_What you will do_. Beginning with the line containing "Given: Play All4Fun Radio Deutsch station", transcribe every line exactly down to the last one in the records below, and drop the pictures.

_Stored items_.
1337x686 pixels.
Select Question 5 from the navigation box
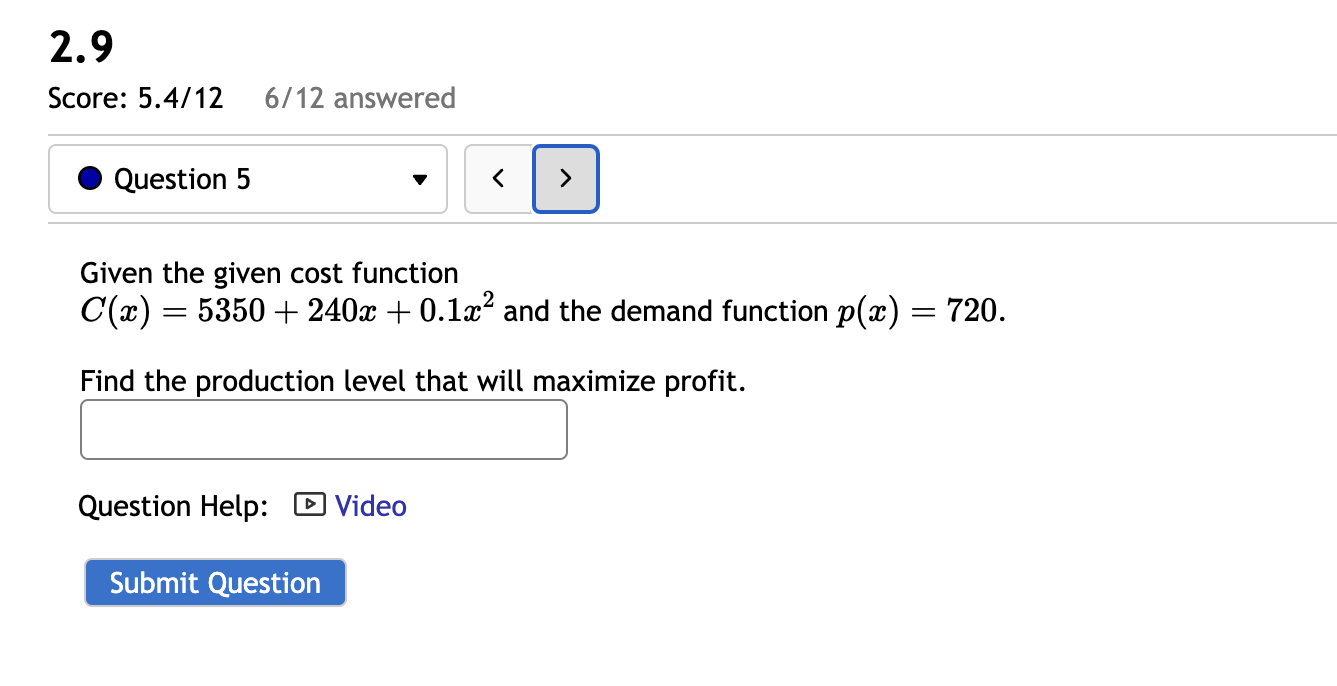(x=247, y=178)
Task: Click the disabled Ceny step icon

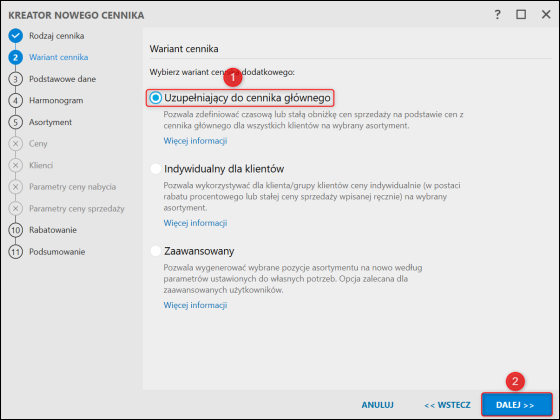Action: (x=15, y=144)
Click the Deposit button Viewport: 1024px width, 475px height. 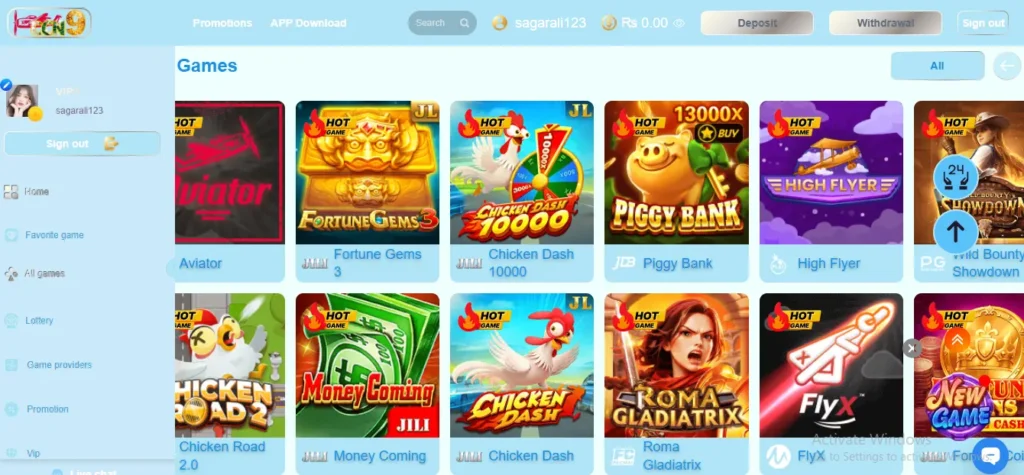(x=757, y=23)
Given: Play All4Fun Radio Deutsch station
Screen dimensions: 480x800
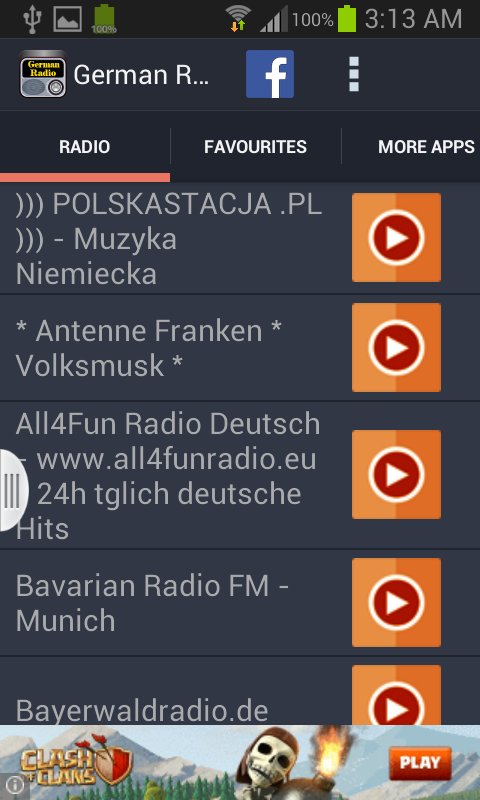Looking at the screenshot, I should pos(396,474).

_Answer to the problem_.
Given: Play All4Fun Radio Deutsch station
Screen dimensions: 480x800
Looking at the screenshot, I should pos(396,474).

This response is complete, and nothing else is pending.